10.6.08

Vaidade de casta (togas e tudo)


Togas outra vez. Diferentes togas. Já não as togas que investem os magistrados na suprema condição de órgão de soberania. Outras togas, de outras vaidades e outras solenidades. Um sinal de casta. A aclamação de uma elite – pois só as elites têm direito a sacralizar a pertença através de sinais que ostentem a condição. E uma soberba indisfarçável. De braço dado com um vetusto, ancestral código imagético, que se pavoneia diante dos comuns mortais convidados a assistir ao cortejo onde se passeiam as muitas vaidades individuais entronizadas na toga vestida.

Não consigo deixar de olhar para os actores envaidecidos do alto das suas togas e ver no quadro umas pinceladas medievais. As pesadas togas carregam consigo o iniludível lastro da sabedoria. Os panos espessos são o leito onde repousa a douta ciência dos que carregam as pesadas togas. São panos negros, contudo. O escurecido tecido deixa alguma perplexidade a esvoaçar: será tanto negrume a lente desfocada que esconde putativos saberes apenas? Lugar à simbologia tão adorada pelos adoradores do ritual: a transparência dos saberes porventura convocaria panos claros, não os escuros e pesados tecidos de que são feitas as togas.

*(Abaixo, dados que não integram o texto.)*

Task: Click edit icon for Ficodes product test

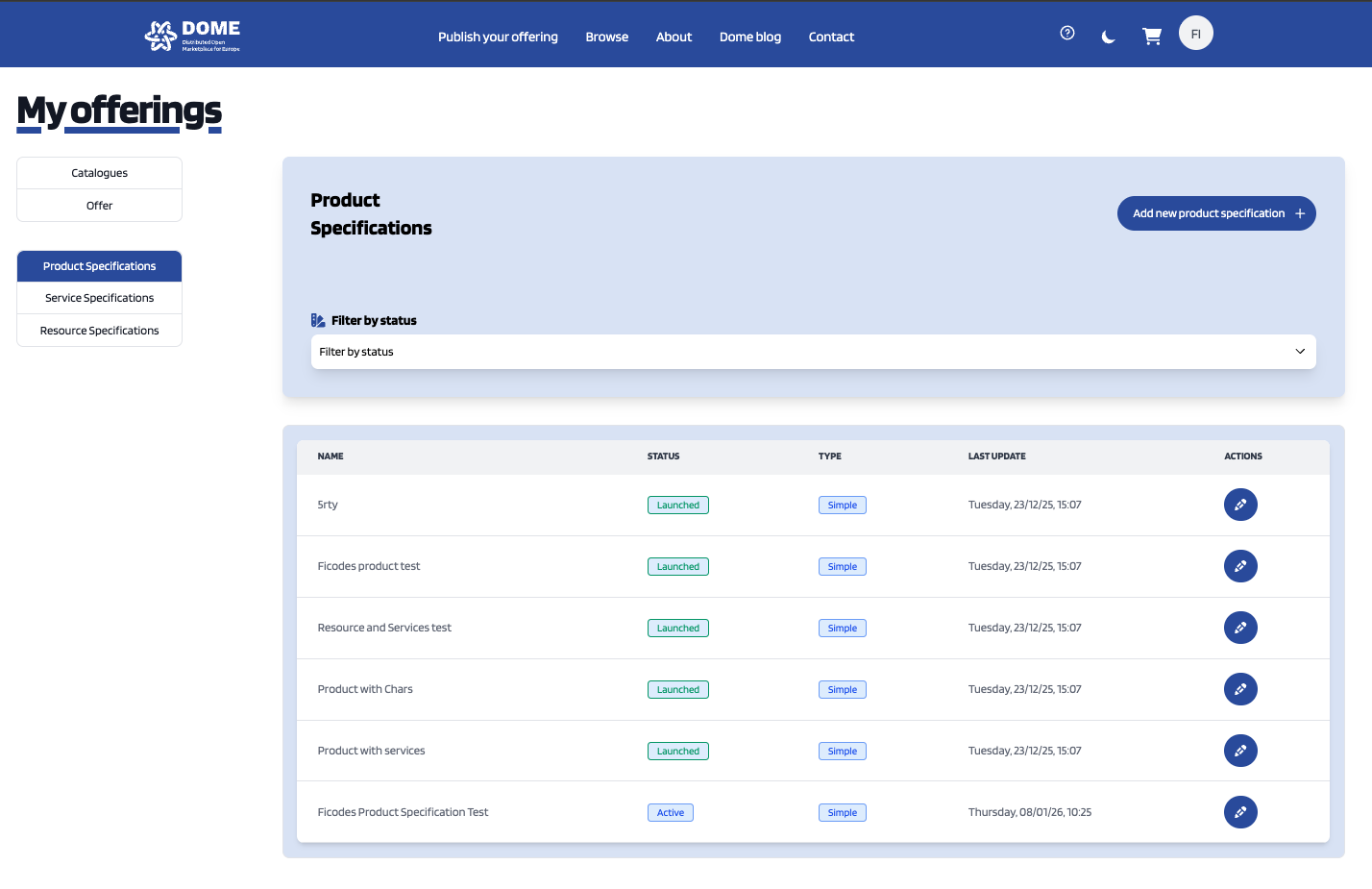Action: [x=1239, y=566]
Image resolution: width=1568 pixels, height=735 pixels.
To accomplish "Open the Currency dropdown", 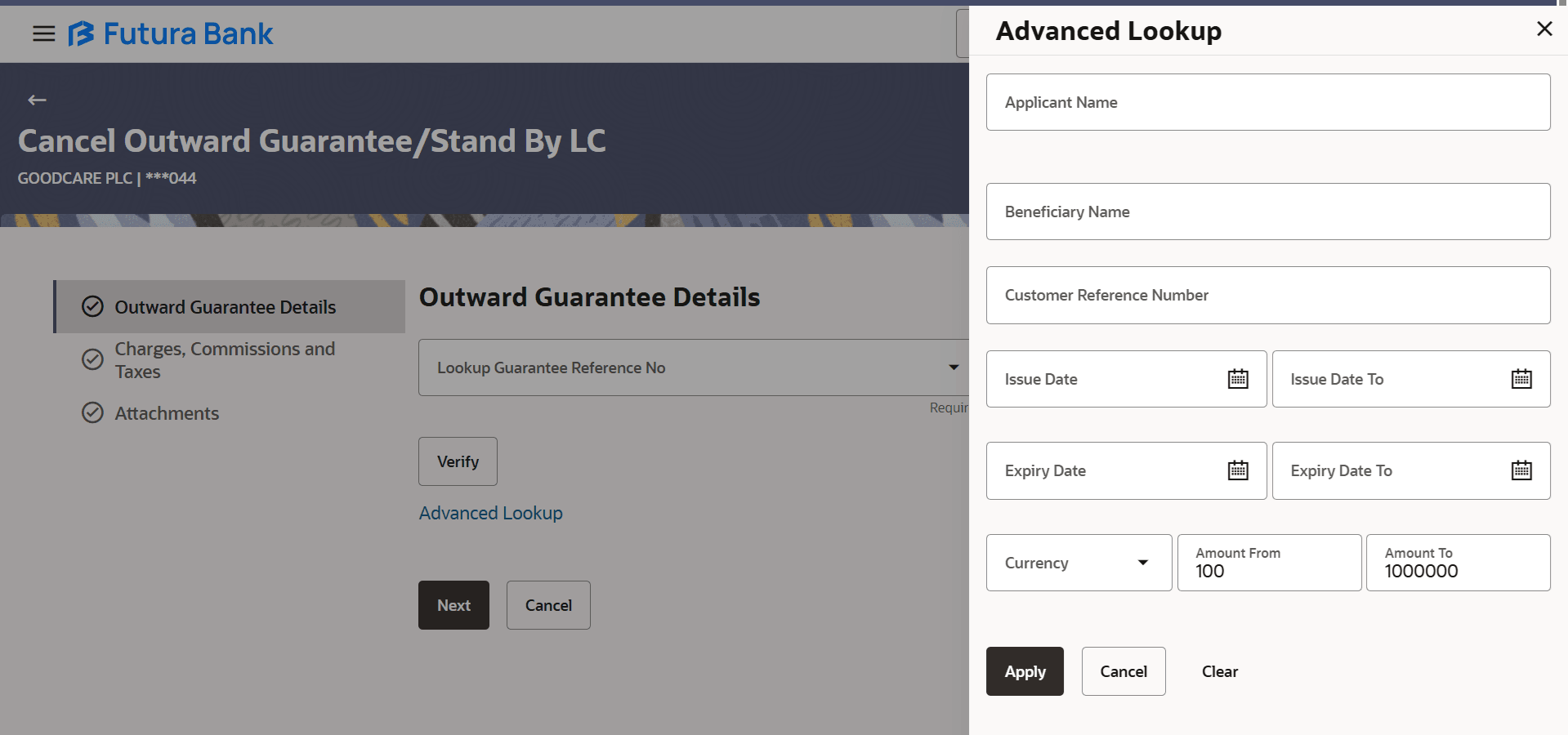I will click(1141, 563).
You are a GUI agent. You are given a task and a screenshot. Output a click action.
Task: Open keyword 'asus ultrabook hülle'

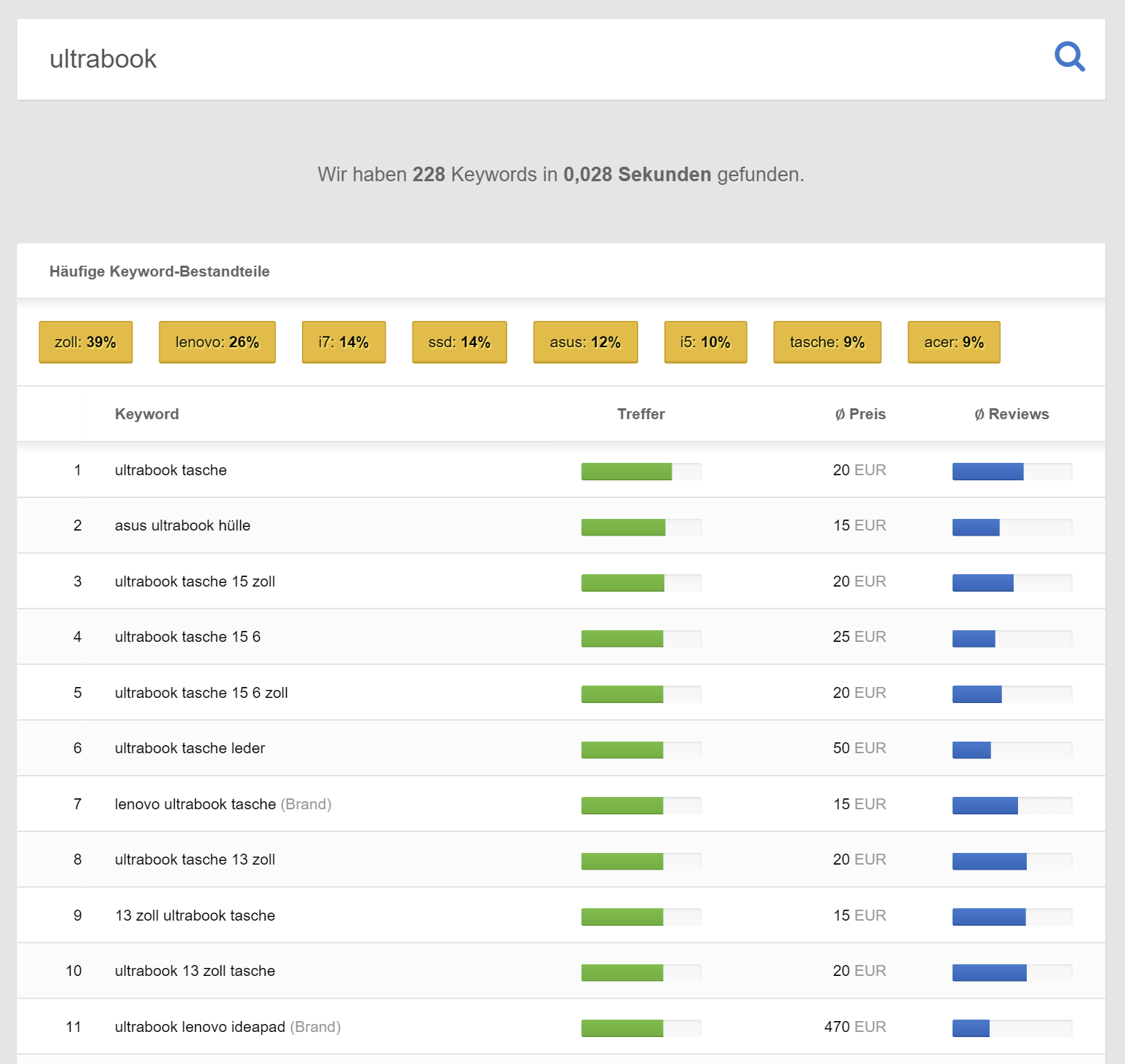[x=183, y=525]
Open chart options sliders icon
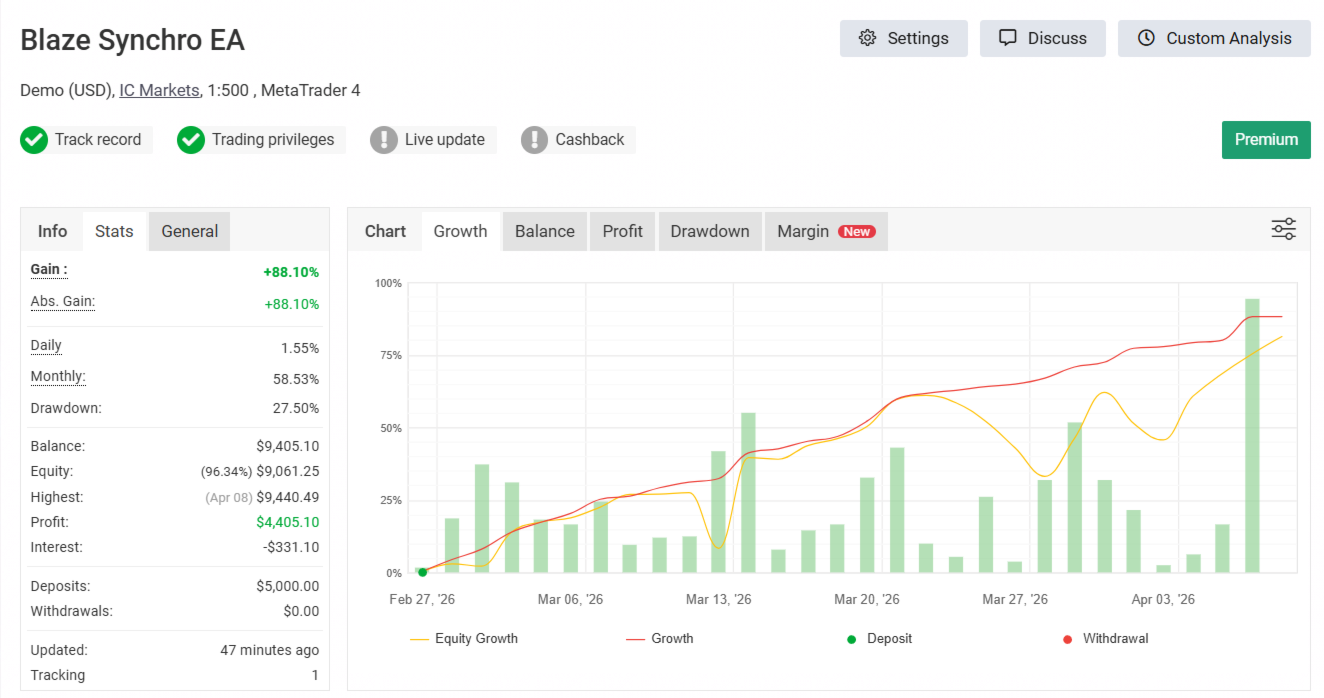Viewport: 1324px width, 698px height. point(1283,229)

Dizem que os ritos são o penhor do enorme lastro que vem de trás, dos antepassados. Um lugar ideal para testemunhar o legado de que é feita a substância do que somos hoje. São sinais necessários, uma codificação que traz consigo os fragmentos da socialização de um grupo. As pertenças convocam identificação. A identificação feita pelo vestuário que se traja, porte exclusivo dos que conseguiram escalar a ladeira e triunfar no púlpito onde só as castas ascendem. A par com as vaidades individuais que se consomem num fátuo fogo, o radioso espectáculo de se fazerem passear cobertos pela toga que afiança estatuto. Para alguns, a exibição da toga é o zénite de um trajecto pessoal onde sacrifícios e dificuldades pontuaram a escalada até ao púlpito tão desejado. Desconfio que, para outros, a ostentação da toga aplaca tormentos interiores de consciência, ainda incrédulos como conseguiram franquear as portadas da elite.

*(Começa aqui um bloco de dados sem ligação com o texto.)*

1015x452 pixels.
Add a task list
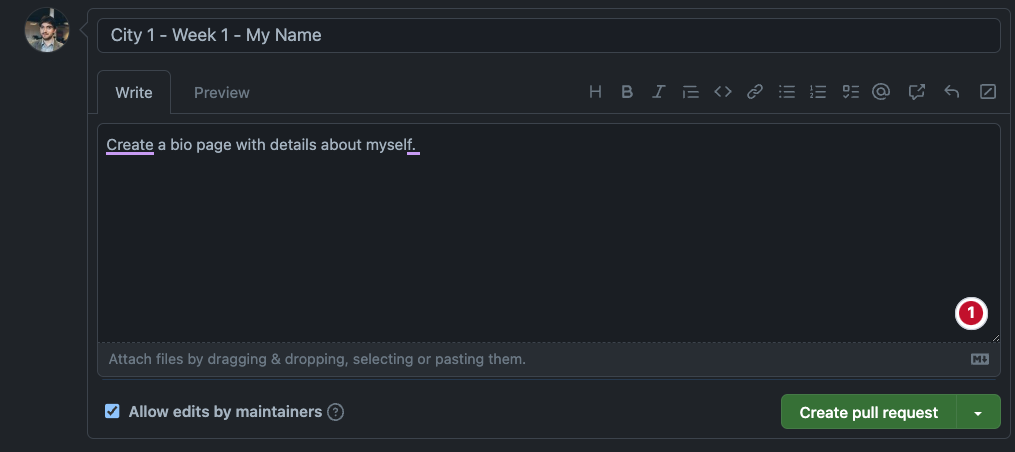point(850,92)

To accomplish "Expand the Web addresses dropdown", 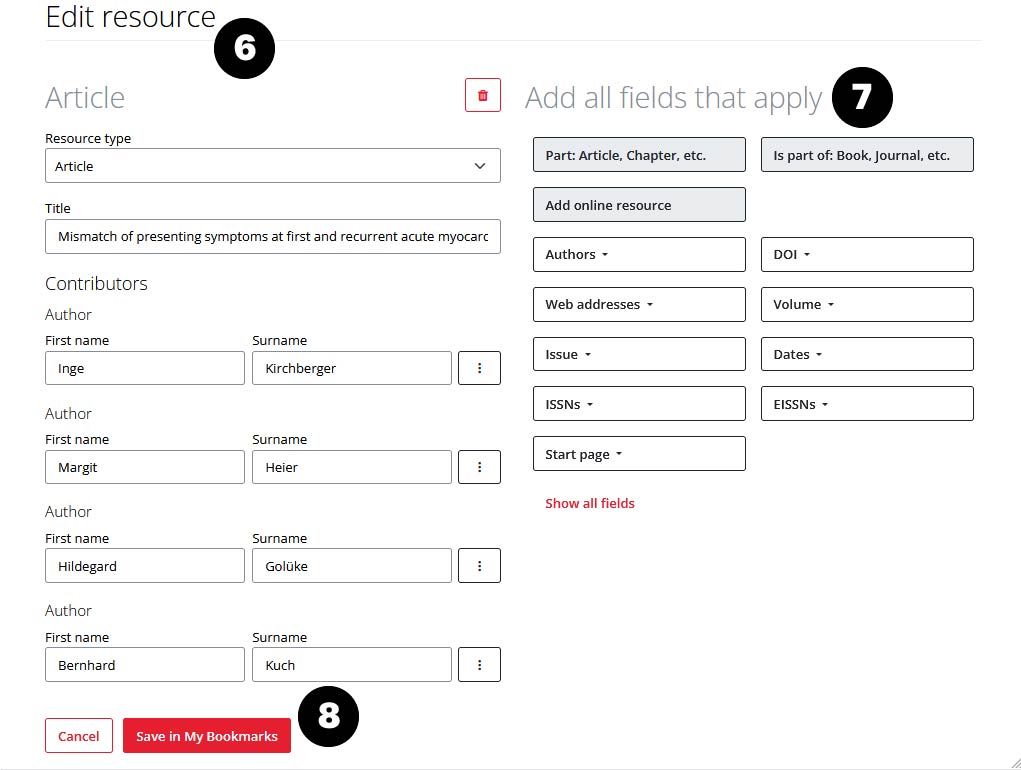I will pos(639,305).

Não deixa de ser um complexo de farda. Como tantos complexos de fardamento que enxameiam esta terra mesquinha. Uma exibição de autoridade, intelectual. Quando as elites saem à rua em celebração da sua pertença, passeando as togas em júbilo pessoal, precisam de audiência. Os que ladeiam o cortejo são o rebanho necessário para aplaudir a magnificência dos entronizados na toga. Do alto do seu presumido pedestal, olham com sobranceria para a turba que é devedora de genuflexões à grandeza da casta. E assim exibem a prestimosa toga, vivificando a medieval confluência de desiguais estatutos. Então como hoje, um cortejo onde a aristocracia traja os sinais da sua superioridade. E sempre a necessidade de uma audiência, ou a expressão de superioridade da casta diluia-se em nada.

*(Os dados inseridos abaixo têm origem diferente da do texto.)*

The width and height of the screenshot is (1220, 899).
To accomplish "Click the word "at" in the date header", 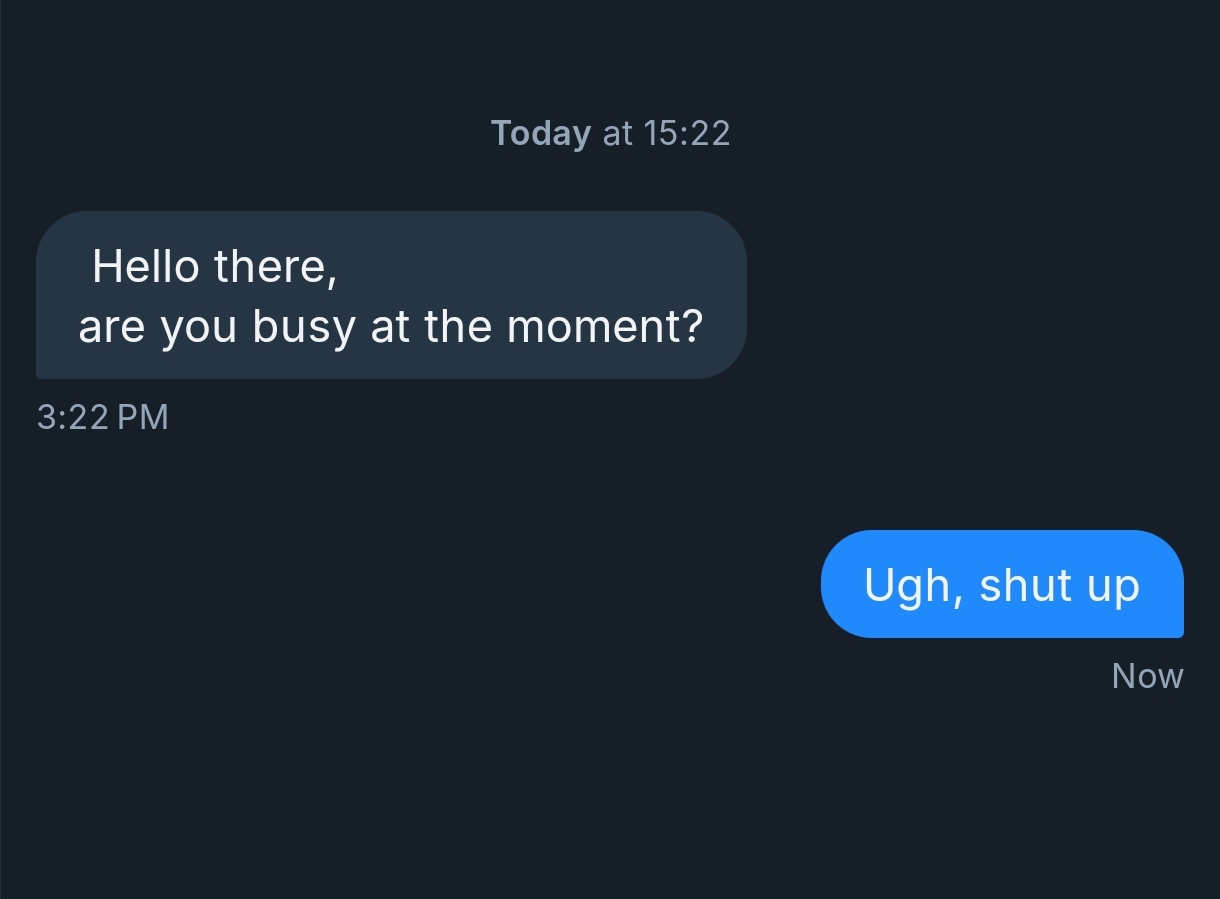I will coord(618,133).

A ostentação da toga serve para incendiar vaidades pessoais. Vaidades que não passam de espúrias manifestações, a mesquinhez da pretensa altivez dos que almejam o fogaréu da toga. O laço irrecusável com o passado, na incapacidade de romper com os rituais de antanho, que não devem ser questionados sob pena de se negar uma identificação com a casta a que se pertence. O esplendor dos instantes em que a toga sai do armário é momento alto de uma carreira. Uma solenidade que entroniza a casta e os seus membros. E uma soberba que escorre de todos os passos que os confrades dão diante da turba, que não se cansa de adornar a cabeça em sinal de respeitosa homenagem. As togas vomitadas contra os que pertencem a uma escala inferior. Uma pose aristocrática que não perde o rasto aos lamentáveis vestígios herdados de tempos idos.

Vivem as togas com toda a intensidade possível nas ocasiões em que a solenidade as convoca. O feérico momento que dá vida a uma casta envaidecida de o ser. Não deixa de ser um lastro que se julgava pertencer aos livros de história: a toga como expressão da aristocrática identificação dos confrades. Tão sapientes que toda a sua ciência se passeia protegida pelos panos espessos, quentes e negros da toga. E, se calhar, só isso.